**Supplied passage:**
┄┄┄┄┄┄┄┄┄┄┄┄┄┄┄┄┄┄┄┄

These included Saints Declan of Ardmore (†5th c.), Ailbhe of Emly (†527), and
Kieran of Saighir (†5th c.).
Then came
young Enda from the far western islands of Aran (off the west coast of
Ireland). He studied with St. Ninian at Whithorn, and thus received the flame
of St. Martin’s spiritual lineage with its ascetical training and mystical
aspirations. Having been fully formed in the Faith, St. Enda (†530) returned to
the Aran Islands, where he founded a monastery in the ancient tradition. It was
on the Aran Islands that the traditional founder of the Irish monastic
movement, St. Finian, drank deep of the monastic tradition established by St.
Martin. Before Finian’s death in a.d. 548, he founded the monastery of Clonard
and was the instructor of a whole generation of monks who became great founders
of monasteries throughout Ireland, and great missionaries as well. The most
famous of his disciples were named the “Twelve Apostles of Ireland,” and
included Saints Brendan the Navigator, Brendan of Birr, Columba of Iona,
Columba of Terryglass, Comgall of Bangor, Finian of Moville, Mobhi of
Glasnevin, Molaise of Devenish, Ninnidh of Inismacsaint, Sinnell of Cleenish,
Ruadhan of Lorrha, and the great monastic father Kieran of Clonmacnois. By the
middle of the 6th century these men and their disciples had founded hundreds of
monasteries throughout the land and had converted all the Irish. And that was
only the beginning...
2. Why was Christianity Received so Quickly
in Ireland?
Why were
the Celtic peoples able to receive Christianity so readily and so eagerly? The
Church Fathers state that God prepared all peoples before the Incarnation of
Christ to receive the fullness of Truth, Christianity. To the Jews He gave the
Israelite revelation. Among the pagans, faint foreshadowings of the coming
revelation were present in some of their beliefs and best qualities. The Celtic
peoples were no different—in some ways they were better off than most pagans.
On a
natural level, the Celtic peoples had a great love of beauty which found
overflowing expression as the Christian Faith, arts and culture developed in
Ireland. Their extreme and fiery nature, which had previously been expressed
through war and bloodshed, now manifested itself in great ascetic labors and
missionary zeal undertaken for love of God and neighbor.
Their
great reverence for knowledge, especially manifested in lore, ancient history
and law, made it easy for them to have great respect for the ancient forms and
theology of the Church, which were based in ancient Israelite tradition. They
had a great love for, and almost religious belief in, the power of the spoken
word—especially in “prophetic utterances” delivered by their Druid poets and
seers.
These
perceived manifestations of “the wisdom of the Other World” were held in great
respect and awe by the Irish, as transmissions of the will of the gods, which
could only be resisted at great peril. When many of their Druid teachers
wholeheartedly accepted Christianity, and as Christians spoke the revealed word
of God from the Scriptures or from the Holy Spirit’s direct revelation, the
people listened and obeyed. The Irish possessed an intricate and detailed
religious belief system that was primarily centered in a worship of the sun,
and a tri-theistic numerology—often manifesting itself in venerating gods in
threes, collecting sayings in threes (triads), etc.—which led to the easy
acceptance of the true fulfillment of this intuition in the worship of the Holy
Trinity. They also treasured a very strong belief in the afterlife, conceived
as a paradisal heavenworld in the “West” to which the souls of the dead passed
to a life of immortal youth, beauty and joy.

┄┄┄┄┄┄┄┄┄┄┄┄┄┄┄┄┄┄┄┄

**Extracted entries:**
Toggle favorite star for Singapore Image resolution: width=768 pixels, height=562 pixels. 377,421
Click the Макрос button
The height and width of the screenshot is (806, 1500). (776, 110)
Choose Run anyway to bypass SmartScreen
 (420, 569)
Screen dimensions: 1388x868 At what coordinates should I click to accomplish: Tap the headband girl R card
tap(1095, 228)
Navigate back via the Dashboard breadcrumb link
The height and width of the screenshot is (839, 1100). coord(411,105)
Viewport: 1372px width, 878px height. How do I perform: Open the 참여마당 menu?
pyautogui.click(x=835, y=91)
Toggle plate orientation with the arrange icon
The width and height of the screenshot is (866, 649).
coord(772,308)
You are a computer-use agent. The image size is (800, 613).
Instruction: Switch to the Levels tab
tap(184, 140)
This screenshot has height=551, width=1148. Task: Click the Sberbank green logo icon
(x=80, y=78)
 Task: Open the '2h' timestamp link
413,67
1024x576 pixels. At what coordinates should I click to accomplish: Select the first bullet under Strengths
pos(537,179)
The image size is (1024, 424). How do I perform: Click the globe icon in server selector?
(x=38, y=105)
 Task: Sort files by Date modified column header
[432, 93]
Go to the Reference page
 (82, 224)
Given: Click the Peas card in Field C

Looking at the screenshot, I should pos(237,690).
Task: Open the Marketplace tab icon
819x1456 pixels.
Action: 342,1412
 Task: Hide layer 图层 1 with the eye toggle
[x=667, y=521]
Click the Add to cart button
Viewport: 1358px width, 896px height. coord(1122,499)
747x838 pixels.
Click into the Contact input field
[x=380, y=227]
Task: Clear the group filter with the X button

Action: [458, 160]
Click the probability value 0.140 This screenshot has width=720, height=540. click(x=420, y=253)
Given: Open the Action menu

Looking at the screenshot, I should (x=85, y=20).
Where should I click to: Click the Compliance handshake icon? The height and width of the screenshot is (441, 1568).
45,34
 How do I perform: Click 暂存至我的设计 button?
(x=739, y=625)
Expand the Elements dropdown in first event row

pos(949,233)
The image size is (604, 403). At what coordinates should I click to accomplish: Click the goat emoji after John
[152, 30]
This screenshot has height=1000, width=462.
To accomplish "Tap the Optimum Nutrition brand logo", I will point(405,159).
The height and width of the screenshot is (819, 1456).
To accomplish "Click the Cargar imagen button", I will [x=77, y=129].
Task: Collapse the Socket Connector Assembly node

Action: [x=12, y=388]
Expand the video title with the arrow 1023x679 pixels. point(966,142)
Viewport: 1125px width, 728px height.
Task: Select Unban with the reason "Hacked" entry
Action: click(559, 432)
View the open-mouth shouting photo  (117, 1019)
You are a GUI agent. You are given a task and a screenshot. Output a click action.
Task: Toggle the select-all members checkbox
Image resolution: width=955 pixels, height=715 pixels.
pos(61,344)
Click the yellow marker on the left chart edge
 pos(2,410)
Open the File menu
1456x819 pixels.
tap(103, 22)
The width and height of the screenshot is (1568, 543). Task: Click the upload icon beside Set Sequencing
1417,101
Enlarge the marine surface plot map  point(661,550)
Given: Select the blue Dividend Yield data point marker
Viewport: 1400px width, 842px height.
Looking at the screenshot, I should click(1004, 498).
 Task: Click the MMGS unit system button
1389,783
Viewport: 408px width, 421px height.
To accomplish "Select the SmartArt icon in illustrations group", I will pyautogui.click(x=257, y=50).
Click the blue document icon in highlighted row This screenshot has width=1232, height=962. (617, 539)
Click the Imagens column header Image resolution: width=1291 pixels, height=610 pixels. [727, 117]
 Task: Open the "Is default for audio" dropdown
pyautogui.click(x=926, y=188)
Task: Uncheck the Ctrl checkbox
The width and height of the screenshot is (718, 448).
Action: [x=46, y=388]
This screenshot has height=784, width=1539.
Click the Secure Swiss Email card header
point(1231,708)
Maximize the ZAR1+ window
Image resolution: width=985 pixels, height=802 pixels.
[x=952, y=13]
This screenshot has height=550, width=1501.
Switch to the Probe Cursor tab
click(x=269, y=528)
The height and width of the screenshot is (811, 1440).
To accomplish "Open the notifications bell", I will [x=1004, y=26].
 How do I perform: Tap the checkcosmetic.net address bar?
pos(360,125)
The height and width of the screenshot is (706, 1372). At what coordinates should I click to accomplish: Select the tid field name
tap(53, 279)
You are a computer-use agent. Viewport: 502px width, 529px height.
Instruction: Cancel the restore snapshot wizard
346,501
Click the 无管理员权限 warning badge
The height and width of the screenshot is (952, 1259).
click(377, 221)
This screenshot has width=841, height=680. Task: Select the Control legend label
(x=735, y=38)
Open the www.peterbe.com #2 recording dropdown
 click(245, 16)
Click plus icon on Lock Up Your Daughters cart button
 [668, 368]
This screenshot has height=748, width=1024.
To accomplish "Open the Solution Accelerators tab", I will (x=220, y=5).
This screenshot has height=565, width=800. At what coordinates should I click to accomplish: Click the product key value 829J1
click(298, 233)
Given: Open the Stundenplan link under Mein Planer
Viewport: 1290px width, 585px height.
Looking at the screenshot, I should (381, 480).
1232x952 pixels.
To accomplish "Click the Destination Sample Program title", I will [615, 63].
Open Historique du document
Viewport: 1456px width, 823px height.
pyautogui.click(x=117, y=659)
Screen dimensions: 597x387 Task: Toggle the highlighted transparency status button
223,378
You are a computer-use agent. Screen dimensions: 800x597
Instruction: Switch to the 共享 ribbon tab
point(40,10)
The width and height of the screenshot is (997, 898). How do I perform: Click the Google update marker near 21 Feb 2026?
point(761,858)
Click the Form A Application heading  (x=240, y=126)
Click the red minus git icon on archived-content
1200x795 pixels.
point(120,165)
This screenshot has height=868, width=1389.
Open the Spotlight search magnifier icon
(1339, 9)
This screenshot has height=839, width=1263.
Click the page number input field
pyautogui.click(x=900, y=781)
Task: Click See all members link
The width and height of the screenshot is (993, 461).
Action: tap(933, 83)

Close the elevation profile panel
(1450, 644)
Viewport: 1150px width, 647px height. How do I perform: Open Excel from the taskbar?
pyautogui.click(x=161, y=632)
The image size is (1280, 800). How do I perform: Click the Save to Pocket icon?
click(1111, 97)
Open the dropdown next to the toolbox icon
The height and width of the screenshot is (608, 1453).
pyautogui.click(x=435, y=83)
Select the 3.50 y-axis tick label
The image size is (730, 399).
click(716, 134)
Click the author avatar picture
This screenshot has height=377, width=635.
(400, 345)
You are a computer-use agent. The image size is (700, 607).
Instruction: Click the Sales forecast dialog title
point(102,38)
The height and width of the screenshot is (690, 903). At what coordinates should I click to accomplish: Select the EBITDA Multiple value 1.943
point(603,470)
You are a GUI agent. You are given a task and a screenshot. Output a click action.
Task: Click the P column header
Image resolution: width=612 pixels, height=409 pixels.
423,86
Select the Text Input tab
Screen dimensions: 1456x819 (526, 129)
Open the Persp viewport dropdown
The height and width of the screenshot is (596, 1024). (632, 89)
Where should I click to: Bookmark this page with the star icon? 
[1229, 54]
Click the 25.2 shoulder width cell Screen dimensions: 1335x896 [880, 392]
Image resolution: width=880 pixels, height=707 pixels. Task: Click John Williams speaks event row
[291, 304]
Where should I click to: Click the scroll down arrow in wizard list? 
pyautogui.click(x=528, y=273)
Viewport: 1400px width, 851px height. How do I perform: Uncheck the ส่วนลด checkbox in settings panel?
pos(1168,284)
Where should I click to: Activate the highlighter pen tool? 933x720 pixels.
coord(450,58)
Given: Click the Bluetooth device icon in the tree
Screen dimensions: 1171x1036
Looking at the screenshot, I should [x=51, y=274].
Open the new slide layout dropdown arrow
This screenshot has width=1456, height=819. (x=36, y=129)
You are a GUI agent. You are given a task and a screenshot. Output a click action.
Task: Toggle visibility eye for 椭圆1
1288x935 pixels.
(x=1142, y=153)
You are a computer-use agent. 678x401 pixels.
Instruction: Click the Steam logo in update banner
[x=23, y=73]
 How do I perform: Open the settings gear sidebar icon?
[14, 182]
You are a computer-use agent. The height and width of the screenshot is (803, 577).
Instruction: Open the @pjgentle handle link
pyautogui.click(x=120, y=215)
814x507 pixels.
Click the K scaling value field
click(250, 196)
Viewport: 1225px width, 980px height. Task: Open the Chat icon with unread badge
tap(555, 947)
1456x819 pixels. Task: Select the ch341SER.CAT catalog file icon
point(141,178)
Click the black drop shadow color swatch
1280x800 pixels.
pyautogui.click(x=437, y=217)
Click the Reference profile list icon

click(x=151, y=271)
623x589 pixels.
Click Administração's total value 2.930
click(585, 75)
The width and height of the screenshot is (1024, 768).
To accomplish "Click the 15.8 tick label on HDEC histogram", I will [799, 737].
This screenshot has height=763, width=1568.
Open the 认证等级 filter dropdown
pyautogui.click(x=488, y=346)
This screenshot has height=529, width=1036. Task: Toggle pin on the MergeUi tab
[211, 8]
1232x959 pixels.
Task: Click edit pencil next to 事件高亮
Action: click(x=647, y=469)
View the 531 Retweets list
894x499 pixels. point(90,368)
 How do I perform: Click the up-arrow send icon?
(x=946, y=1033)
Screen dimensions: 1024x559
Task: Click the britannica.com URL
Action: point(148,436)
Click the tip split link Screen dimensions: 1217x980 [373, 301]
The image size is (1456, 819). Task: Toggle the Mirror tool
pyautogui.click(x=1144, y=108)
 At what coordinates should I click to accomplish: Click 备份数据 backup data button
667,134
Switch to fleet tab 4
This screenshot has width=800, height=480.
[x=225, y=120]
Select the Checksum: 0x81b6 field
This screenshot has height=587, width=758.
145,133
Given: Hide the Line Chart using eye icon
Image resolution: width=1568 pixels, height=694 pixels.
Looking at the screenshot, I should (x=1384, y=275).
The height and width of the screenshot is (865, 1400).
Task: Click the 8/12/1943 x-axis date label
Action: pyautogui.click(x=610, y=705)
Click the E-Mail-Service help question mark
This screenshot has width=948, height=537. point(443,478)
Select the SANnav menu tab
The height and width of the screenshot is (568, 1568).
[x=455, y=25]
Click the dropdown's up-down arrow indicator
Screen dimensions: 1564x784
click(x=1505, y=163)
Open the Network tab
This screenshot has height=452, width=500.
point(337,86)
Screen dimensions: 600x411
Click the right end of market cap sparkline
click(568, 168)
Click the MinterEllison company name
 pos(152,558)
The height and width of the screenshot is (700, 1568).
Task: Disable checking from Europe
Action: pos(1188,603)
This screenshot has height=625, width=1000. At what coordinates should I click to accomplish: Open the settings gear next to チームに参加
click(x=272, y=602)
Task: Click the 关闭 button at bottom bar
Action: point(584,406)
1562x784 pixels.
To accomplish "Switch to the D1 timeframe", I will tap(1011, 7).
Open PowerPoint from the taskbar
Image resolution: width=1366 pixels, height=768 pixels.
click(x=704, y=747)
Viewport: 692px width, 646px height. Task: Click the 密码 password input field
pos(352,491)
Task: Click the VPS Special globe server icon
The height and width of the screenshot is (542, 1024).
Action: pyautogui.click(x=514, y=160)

┄┄┄┄┄┄┄┄┄┄┄┄┄┄┄┄┄┄┄┄

**Work to complete:**
A) Copy the rows word for word, from the line containing "The width and height of the screenshot is (1568, 543)." through the line containing "Click the Imagens", both included.
B) Carry on the passage about Christianity's arrival in Ireland from the point where it ends.

**Set of answers:**
A)
The width and height of the screenshot is (1568, 543). Task: Click the upload icon beside Set Sequencing
1417,101
Enlarge the marine surface plot map  point(661,550)
Given: Select the blue Dividend Yield data point marker
Viewport: 1400px width, 842px height.
Looking at the screenshot, I should click(1004, 498).
 Task: Click the MMGS unit system button
1389,783
Viewport: 408px width, 421px height.
To accomplish "Select the SmartArt icon in illustrations group", I will pyautogui.click(x=257, y=50).
Click the blue document icon in highlighted row This screenshot has width=1232, height=962. (617, 539)
Click the Imagens column header Image resolution: width=1291 pixels, height=610 pixels. [727, 117]

B)
Even the
societal structure of the Celts in Ireland prepared its peoples for
Christianity. In contrast to the urban-centered and highly organized mindset
which prevailed in the lands under Roman rule, Ireland (which was never
conquered) preserved the ancient family- and communal-based patterns of rural
societies. They did not build cities or towns, but settled in small villages or
individual family farm holdings. The only recognized “unit” was the tribe and
its various family clans, centered around their king’s royal hill fort. The
economy remained wholly pastoral, in no way resembling the Roman urban and
civil systems. There were no city centers. The original apostolic family-based
model of an ascetic community, and its later monastery-based form, manifested
themselves in Ireland as a natural completion of what was already present.
Finally, the leadership and teaching roles previously held by the Druids,
poets, lawyers and their schools were naturally assumed by the monks and
bishops of the Church and their monasteries.
3. How Christianity Manifested Itself in
Ireland
It was
precisely because the monastic communities were like loving families that they
had such a long-lasting and complete influence on the Irish people as a whole.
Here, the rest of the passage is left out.